农杆菌介导的获取疏绵状嗜热丝孢菌插入突变体体系的建立(英文)  

作　　者：韩华[1] 徐晓雪[1] 彭延杰[1] 孔德慧[1] 李多川[1] 

机构地区：[1]山东农业大学环境生物系,泰安271018

出　　处：《微生物学报》2012年第12期1449-1457,共9页Acta Microbiologica Sinica

基　　金：Supported by the National Natural Science Foundation of China(30870006);by the Chinese Marine Renewable Energy Special Foundation(SDME2011SW01);by the National Programs for High Technology Research and Development of China(2012AA10180402)~~

摘　　要：【目的】建立疏绵状嗜热丝孢菌的稳定遗传转化体系并获得插入突变体。【方法】利用农杆菌介导的方法建立疏绵状嗜热丝孢菌的遗传转化体系;分别通过Southern杂交、克隆转移DNA(T-DNA)侧翼序列来确定T-DNA在疏绵状嗜热丝孢菌基因组中的拷贝数和插入位点。【结果】成功建立了可靠的疏绵状嗜热丝孢菌的遗传转化体系。共培养过程中使用萌发孢子是成功建立疏绵状嗜热丝孢菌遗传转化体系的必要条件。疏绵状嗜热丝孢菌萌发的孢子与农杆菌在28℃共培养48h时,转化效率最高。乙酰丁香酮(AS)在农杆菌预培养及疏绵状嗜热丝孢菌萌发的孢子与农杆菌的共培养阶段都是必需的,且在共培养阶段当AS浓度为500μM时转化效率最高。Southern杂交验证表明,79.2%的转化子为T-DNA单拷贝插入,且通过热不对称PCR(TAIL-PCR)分析得出T-DNA在该菌基因组中的插入位点是随机的。通过该转化系统筛选到部分表型突变体。【结论】我们首次报道了利用ATMT技术成功转化嗜热真菌-疏绵状嗜热丝孢菌,证明了该方法是一种简单有效的获得插入突变体的方法,并为该嗜热真菌进行基因定位提供了工具。

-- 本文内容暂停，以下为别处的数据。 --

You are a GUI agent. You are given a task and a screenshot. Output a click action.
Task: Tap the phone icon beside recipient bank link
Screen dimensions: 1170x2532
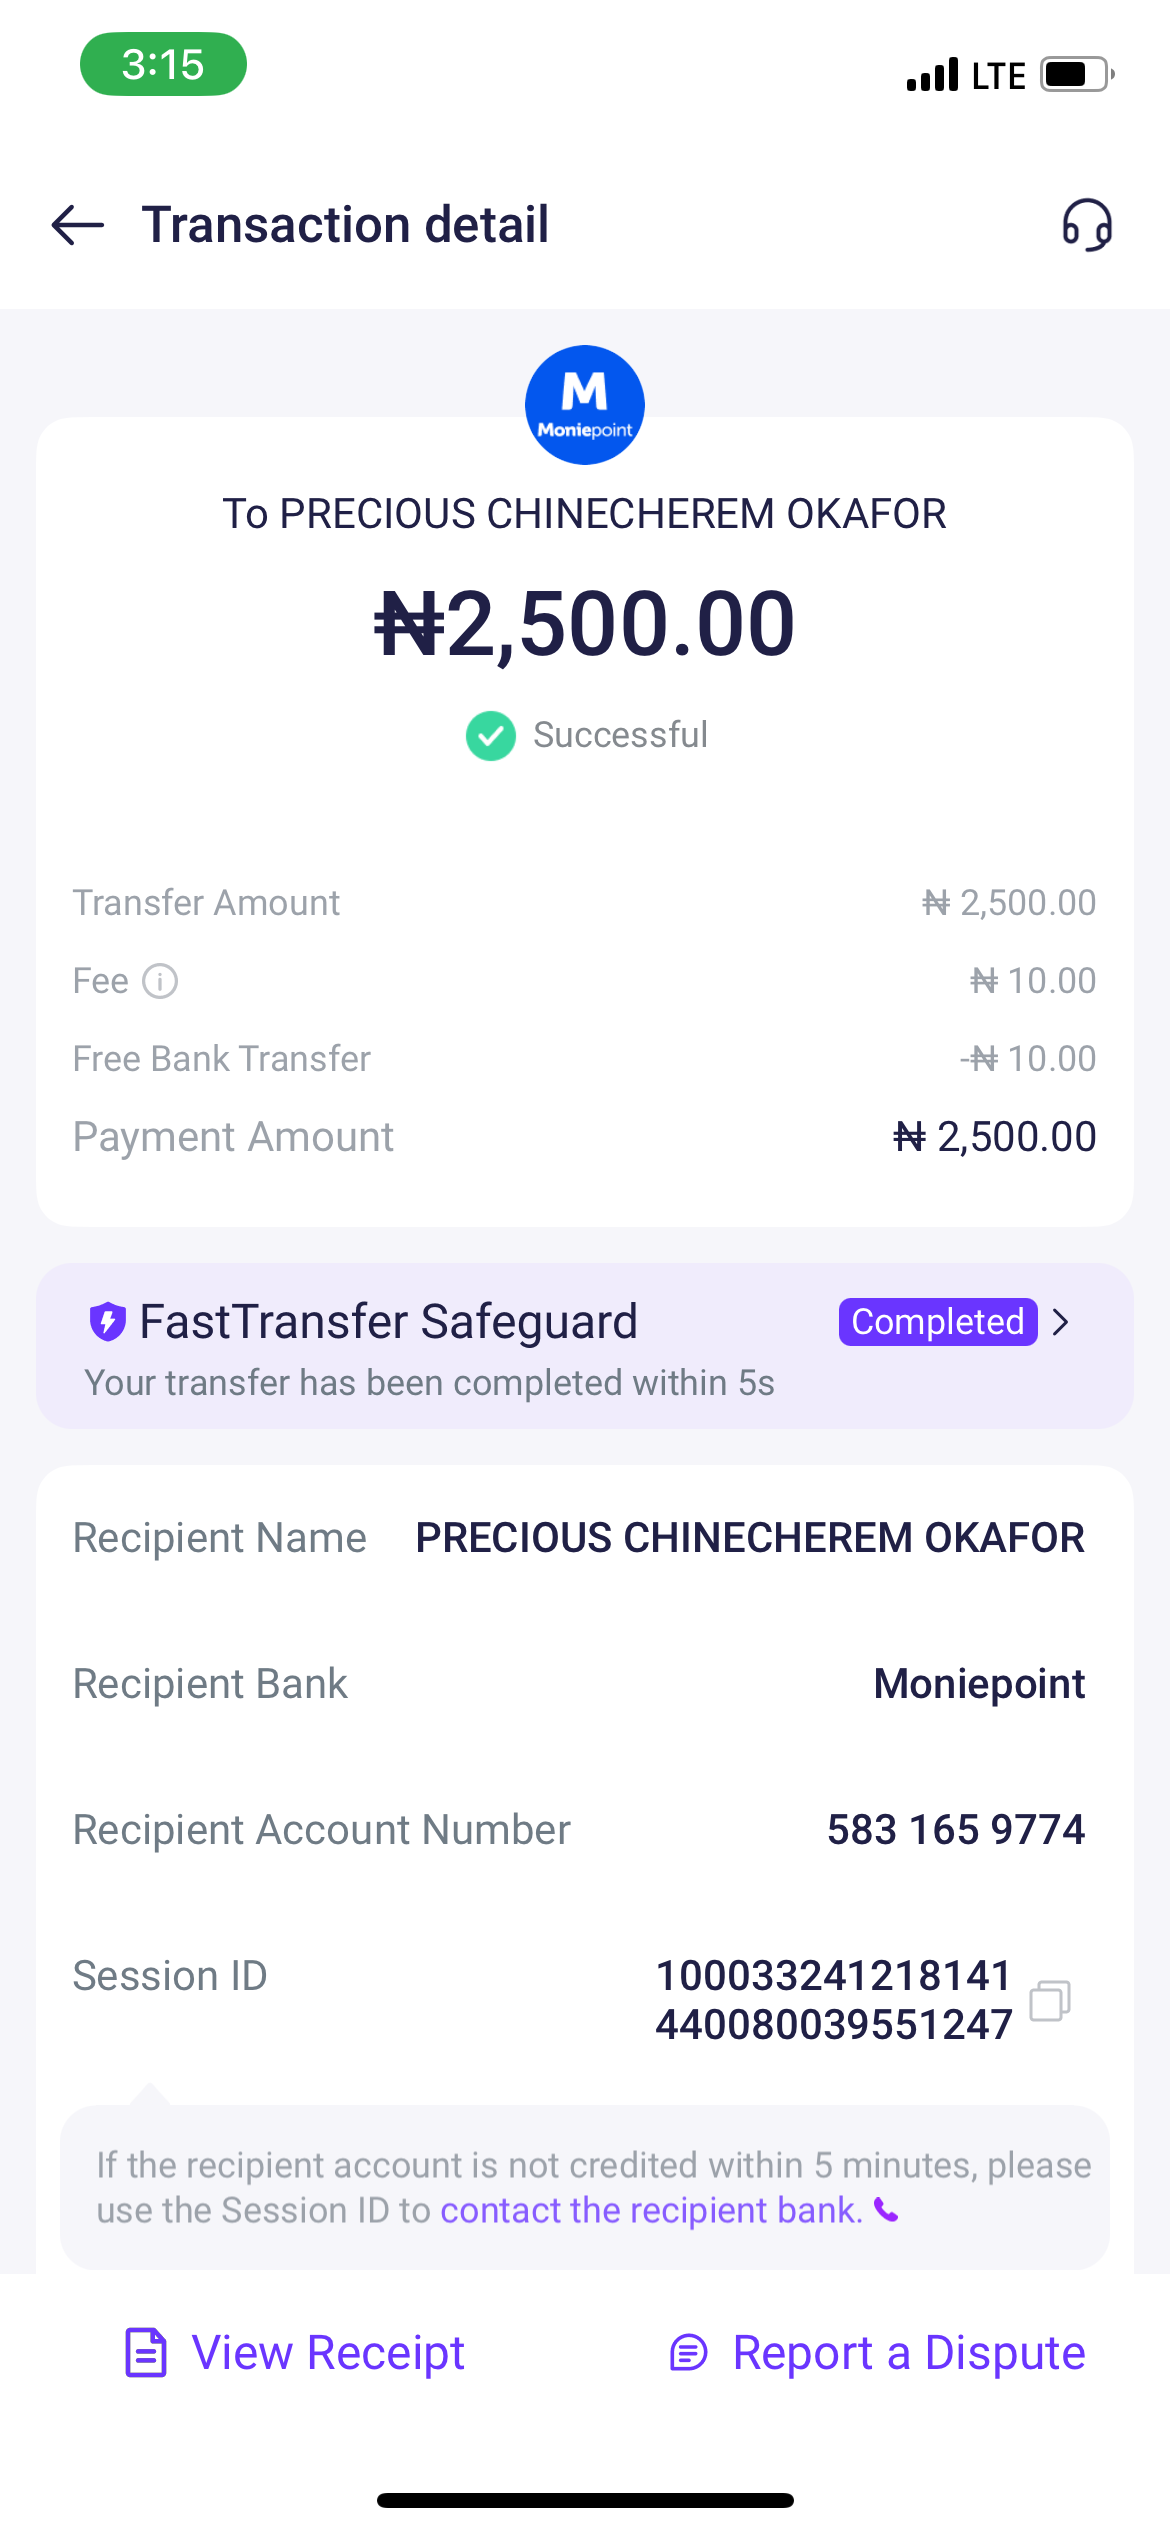(887, 2210)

[Objective]To establish a stable transformation system of the thermophilic fungus Thermomyces lanuginosus for its insertional mutagenesis.[Methods]Agrobacterium tumefaciens-mediated transformation（ATMT） was applied to establish transformation system of T.lanuginosus.Southern blotting of hph gene and cloning of transforming DNA（T-DNA） flanking sequences were used to determine insert number and site of T-DNA in the fungal genome,respectively.[Results]A reliable transformation method is established for T.lanuginosus.Specifically,pre-germinating spores of T.lanuginosus used at co-cultivated period was a prerequisite.T.lanuginosus germinating spores co-cultivated with Agrobacterium tumefaciens at 28℃for 48 h achieved the highest transformation efficiency.Addition of Acetosyringone（AS） during pre-culture of A.tumefaciens and co-cultivation of T.lanuginosus germinating spores with A.tumefaciens was essentially required,and the best results were obtained with AS at the concentration of 500 μM.Southern blotting analysis showed that majority of transformants（79.2%） contained a single insertion of T-DNA.Thermal asymmetric interlaced PCR（TAIL-PCR） analysis showed random insertion of T-DNA in the fungal genome.Using the transformation system,some stable phenotypic mutants of T.lanuginosus were obtained.[Conclusion]We report,for the first time,a simple and efficient method for transforming T.lanuginosus by using ATMT.This approach provides a tool for insertional mutagenesis gene tagging in this thermophilic fungus.

关 键 词：农杆菌介导转化 插入突变体 疏绵状嗜热丝孢菌 嗜热真菌 

分 类 号：Q933[生物学—微生物学]